At the time, Llanos was pastor of St. Lucy Parish in Long Beach. Griffith kept her discovery to herself at first, but a few weeks later, while her husband was away on business, she approached her son. "We were driving in the car and I told him what I had found and asked if anything of a sexual nature had ever happened between him and Father Ted," she recalls. "To my shock, he very calmly answered, "Yes.'"
His mother's inquiry helped relieve Scott Griffith, now 29, of a terrible burden. Llanos had secretly abused him for four years, starting at age 13. Although no one knew it at the time, the popular priest had molested at least 25 other young men in five parishes scattered across greater Los Angeles during more than two decades. The Griffiths were doubly betrayed. Not only was Llanos their priest, but he was a trusted family friend and confidante, and a regular guest at their home in the Bixby Knolls area of Long Beach.
Barely five-feet five-inches, goateed and with a thinning hairline, Father Ted "drew young people to him like bees to honey. Young people thought the world of him," says Jim Falls, who, along with his younger brother, Michael, was abused by Llanos as a teenager during the priest's stint in a Covina parish. In fact, Scott Griffith's staunchly Catholic paternal grandmother thought so highly of Llanos that she gave him a cherished family heirloom -- the chalice, used to hold sacramental wine, that had belonged to her deceased brother, also a priest.
The Griffiths left it to their son to decide what to do after his startling revelation. "After thinking carefully about it, he came to me in the kitchen one morning and said, "Mom, for the sake of other kids out there, we have to do something about this,'" Sue Griffith says. On September 16, 1994 -- a Friday afternoon -- while his unsuspecting grandparents were entertaining Father Ted over lunch, Scott Griffith drove to the chancery office near downtown L.A. alone. There, he met with two of Mahony's most trusted aides, Monsignor Timothy J. Dyer, then vicar of clergy, and Father Terrence Richey, revealing to them what Llanos had done to him. The next day, Llanos was summoned to the chancery office. He not only confessed to abusing Griffith, but gave chancery officials a list of 10 of his victims.

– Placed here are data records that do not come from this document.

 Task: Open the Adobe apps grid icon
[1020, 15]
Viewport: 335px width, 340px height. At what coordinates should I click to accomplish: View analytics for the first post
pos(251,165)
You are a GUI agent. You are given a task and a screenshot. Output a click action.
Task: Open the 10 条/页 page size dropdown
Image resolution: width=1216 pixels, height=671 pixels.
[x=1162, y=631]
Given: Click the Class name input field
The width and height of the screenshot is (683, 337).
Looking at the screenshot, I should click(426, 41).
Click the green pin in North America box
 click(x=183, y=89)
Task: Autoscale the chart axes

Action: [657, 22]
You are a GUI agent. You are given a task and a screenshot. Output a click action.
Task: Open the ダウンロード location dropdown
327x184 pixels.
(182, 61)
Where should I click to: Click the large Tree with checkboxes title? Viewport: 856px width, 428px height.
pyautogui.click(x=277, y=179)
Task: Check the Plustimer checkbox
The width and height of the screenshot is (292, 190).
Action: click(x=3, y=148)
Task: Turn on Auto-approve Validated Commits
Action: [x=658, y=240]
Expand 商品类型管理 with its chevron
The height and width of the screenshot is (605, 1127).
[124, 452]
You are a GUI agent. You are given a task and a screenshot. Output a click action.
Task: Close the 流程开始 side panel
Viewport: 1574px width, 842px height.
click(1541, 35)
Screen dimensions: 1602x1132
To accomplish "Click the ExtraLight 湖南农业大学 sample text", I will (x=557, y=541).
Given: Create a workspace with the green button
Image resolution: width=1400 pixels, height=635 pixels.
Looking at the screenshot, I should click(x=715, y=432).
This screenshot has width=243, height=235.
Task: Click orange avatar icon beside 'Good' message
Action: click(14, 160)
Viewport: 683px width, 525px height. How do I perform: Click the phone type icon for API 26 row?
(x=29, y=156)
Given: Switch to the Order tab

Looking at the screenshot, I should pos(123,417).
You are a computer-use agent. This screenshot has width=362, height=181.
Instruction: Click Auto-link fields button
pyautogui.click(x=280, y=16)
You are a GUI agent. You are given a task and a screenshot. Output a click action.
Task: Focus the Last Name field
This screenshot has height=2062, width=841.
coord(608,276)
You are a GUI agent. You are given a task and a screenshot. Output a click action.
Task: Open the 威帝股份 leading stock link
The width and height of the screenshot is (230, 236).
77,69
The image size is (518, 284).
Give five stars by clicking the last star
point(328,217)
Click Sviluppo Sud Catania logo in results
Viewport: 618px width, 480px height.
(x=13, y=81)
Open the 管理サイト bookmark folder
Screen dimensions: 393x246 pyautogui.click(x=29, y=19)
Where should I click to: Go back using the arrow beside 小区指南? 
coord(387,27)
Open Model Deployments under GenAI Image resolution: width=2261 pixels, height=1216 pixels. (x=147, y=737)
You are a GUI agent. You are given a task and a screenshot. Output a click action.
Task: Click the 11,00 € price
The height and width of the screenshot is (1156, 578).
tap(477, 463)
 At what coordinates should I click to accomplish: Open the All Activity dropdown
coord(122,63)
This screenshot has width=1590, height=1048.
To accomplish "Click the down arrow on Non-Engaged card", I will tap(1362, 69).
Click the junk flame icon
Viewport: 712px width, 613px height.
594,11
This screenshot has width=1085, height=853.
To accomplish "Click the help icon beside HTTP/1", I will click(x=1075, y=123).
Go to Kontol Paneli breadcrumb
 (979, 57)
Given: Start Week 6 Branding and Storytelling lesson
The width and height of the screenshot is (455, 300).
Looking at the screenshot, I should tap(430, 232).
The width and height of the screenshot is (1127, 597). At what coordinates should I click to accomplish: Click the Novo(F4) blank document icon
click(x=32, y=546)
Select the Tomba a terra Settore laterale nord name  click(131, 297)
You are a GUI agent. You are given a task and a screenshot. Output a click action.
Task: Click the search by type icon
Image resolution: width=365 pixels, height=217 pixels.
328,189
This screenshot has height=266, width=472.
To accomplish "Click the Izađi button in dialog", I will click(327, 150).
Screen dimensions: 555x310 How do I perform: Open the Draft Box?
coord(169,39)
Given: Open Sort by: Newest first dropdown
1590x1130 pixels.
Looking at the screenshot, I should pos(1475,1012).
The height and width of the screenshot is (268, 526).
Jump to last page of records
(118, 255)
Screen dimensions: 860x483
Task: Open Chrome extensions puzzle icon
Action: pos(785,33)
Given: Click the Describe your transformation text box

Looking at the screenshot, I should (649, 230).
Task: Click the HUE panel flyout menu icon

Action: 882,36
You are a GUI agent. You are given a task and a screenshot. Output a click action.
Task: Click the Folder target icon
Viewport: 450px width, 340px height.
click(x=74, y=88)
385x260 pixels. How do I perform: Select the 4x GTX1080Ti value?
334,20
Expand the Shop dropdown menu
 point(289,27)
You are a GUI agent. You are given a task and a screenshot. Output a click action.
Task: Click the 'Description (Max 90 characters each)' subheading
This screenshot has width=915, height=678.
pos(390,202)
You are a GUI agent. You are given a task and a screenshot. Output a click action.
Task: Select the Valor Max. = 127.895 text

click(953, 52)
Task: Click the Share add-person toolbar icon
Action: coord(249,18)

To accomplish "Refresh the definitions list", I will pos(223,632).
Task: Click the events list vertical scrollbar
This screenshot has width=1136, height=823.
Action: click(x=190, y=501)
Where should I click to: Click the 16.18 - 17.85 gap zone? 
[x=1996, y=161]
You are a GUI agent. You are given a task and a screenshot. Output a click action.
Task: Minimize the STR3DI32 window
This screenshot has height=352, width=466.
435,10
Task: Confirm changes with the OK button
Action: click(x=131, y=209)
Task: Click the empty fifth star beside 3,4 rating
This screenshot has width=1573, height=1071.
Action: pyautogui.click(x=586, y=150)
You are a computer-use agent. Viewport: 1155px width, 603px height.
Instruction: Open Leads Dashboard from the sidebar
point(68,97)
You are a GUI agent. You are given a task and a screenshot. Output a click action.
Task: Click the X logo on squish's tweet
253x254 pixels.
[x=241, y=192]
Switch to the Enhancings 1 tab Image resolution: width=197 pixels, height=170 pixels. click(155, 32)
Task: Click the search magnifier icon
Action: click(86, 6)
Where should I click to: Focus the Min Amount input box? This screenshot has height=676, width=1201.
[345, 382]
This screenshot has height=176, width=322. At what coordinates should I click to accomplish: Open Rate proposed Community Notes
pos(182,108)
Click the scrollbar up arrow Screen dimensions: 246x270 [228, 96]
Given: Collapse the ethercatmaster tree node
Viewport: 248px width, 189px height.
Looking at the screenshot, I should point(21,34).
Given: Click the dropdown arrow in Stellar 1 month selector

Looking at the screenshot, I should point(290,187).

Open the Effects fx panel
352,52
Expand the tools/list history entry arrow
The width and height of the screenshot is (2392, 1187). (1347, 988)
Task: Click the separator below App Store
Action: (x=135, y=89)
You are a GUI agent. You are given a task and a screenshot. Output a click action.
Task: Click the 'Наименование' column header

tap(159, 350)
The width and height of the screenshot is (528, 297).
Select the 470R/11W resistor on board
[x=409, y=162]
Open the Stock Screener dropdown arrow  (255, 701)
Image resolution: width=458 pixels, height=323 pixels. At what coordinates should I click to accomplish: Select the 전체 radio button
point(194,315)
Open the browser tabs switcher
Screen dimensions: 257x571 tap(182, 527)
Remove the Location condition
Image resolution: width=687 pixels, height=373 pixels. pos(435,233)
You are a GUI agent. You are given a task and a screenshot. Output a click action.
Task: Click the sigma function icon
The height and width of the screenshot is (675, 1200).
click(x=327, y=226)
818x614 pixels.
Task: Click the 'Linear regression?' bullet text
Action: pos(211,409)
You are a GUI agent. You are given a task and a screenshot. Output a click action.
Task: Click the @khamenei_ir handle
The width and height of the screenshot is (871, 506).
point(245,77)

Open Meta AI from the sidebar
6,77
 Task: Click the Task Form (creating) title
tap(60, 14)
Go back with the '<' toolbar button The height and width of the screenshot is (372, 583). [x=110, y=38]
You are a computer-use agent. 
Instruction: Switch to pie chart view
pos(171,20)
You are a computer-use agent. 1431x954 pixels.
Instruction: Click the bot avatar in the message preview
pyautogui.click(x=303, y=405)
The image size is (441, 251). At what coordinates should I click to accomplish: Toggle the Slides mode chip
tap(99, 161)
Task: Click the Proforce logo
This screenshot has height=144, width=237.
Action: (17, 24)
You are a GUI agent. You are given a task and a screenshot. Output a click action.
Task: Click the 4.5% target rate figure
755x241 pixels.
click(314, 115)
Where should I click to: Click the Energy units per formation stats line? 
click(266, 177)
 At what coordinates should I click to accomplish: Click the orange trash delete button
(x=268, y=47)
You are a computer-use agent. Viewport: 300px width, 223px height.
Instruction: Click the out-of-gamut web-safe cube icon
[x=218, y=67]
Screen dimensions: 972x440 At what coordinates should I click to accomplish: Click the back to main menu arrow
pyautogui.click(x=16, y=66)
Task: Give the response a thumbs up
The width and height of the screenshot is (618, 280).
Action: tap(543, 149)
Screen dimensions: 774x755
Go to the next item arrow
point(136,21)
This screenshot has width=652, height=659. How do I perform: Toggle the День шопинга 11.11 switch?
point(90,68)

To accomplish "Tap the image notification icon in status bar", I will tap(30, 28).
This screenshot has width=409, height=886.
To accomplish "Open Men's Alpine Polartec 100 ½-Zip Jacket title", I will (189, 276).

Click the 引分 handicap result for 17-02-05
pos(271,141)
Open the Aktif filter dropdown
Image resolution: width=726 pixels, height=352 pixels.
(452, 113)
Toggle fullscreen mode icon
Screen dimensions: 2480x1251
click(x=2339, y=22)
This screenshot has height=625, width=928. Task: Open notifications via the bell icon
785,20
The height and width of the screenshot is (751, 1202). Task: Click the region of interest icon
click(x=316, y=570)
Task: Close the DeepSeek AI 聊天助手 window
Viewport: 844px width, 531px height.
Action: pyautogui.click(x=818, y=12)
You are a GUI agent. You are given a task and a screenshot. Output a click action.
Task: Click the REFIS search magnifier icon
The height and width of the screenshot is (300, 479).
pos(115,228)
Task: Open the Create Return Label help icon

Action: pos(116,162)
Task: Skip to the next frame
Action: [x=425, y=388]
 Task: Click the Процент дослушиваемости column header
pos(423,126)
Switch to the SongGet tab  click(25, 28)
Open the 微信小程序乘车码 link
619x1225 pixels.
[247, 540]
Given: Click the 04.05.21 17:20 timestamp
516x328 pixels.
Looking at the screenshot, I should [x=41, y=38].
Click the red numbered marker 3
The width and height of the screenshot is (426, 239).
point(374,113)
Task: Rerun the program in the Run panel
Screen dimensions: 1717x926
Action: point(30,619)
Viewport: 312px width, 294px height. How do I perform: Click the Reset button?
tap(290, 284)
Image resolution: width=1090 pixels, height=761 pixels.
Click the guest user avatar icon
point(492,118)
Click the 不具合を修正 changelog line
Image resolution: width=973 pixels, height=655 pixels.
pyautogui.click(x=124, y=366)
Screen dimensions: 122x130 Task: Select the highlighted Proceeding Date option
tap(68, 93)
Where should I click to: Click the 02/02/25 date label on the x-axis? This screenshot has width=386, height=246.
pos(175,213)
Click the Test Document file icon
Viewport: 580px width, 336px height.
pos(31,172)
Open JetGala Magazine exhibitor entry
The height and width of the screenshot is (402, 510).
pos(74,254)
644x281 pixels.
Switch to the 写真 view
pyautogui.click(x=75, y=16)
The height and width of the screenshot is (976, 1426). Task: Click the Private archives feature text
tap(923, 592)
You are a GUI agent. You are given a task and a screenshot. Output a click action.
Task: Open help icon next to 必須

Mahony moved swiftly to relieve Llanos of his parish duties (what else could he do under the circumstances?), but the Griffiths and the families of other Llanos victims would soon be disillusioned. The following Monday, Dyer and Richey went to Paul Griffith's office in Century City to discuss the matter involving his son. "Right away, I could see that it was all about damage control on their part," recalls the glass-company executive, referring to the visit. He says the Mahony emissaries told him that Llanos would be removed from the parish before the next Sunday's mass and sent away for psychological treatment, and that the archdiocese was willing to provide therapy for his son and other family members.
But beyond that, how the archdiocese proposed to handle the matter disturbed Griffith.
Although Dyer, acting on Mahony's behalf, was clearly committing the archdiocese to pay for therapy, Griffith says the vicar explained that the funds would technically come from Llanos. The archdiocese wanted to create a degree of separation for itself in assuming financial responsibility emanating from the priest's misconduct. Engaging in the charade of letting the priest pay for counseling would afford the archdiocese deniability, allowing Mahony and others to say, should the need arise, that the archdiocese had not paid damages as a consequence of Scott Griffith's allegations. That was no small consideration in the event (as, indeed, later happened) more of Llanos' victims came forward. (Child-protection advocates and plaintiffs attorneys say that such squishy financial maneuvers are commonly used by dioceses across the country in secretly settling cases to avoid trials.) In explaining how the arrangement was to work, Griffith says Dyer told him that the archdiocese would extend a "loan" to Llanos, the proceeds from which would be used to pay for the Griffiths' counseling, and that the archdiocese would then forgive the "loan."
In essence, it was pure farce.
More disturbing, the cardinal's representatives insisted on covering up what had happened, he says. "They stressed that they didn't want the district attorney involved. And the last thing in the world they wanted was for the press to get hold of the story." Griffith, who had already accepted his son's decision to step forward for the sake of helping other possible victims, and who was proud of him for doing so, says the vicar's suggestions left him both amazed and saddened. Although clergy were not at the time required by law to report sex-abuse cases to the authorities (the law would be changed in 1996 mandating that they do so), Griffith felt that, of all people, the cardinal's representatives should have felt morally and ethically bound to turn over Llanos to the police.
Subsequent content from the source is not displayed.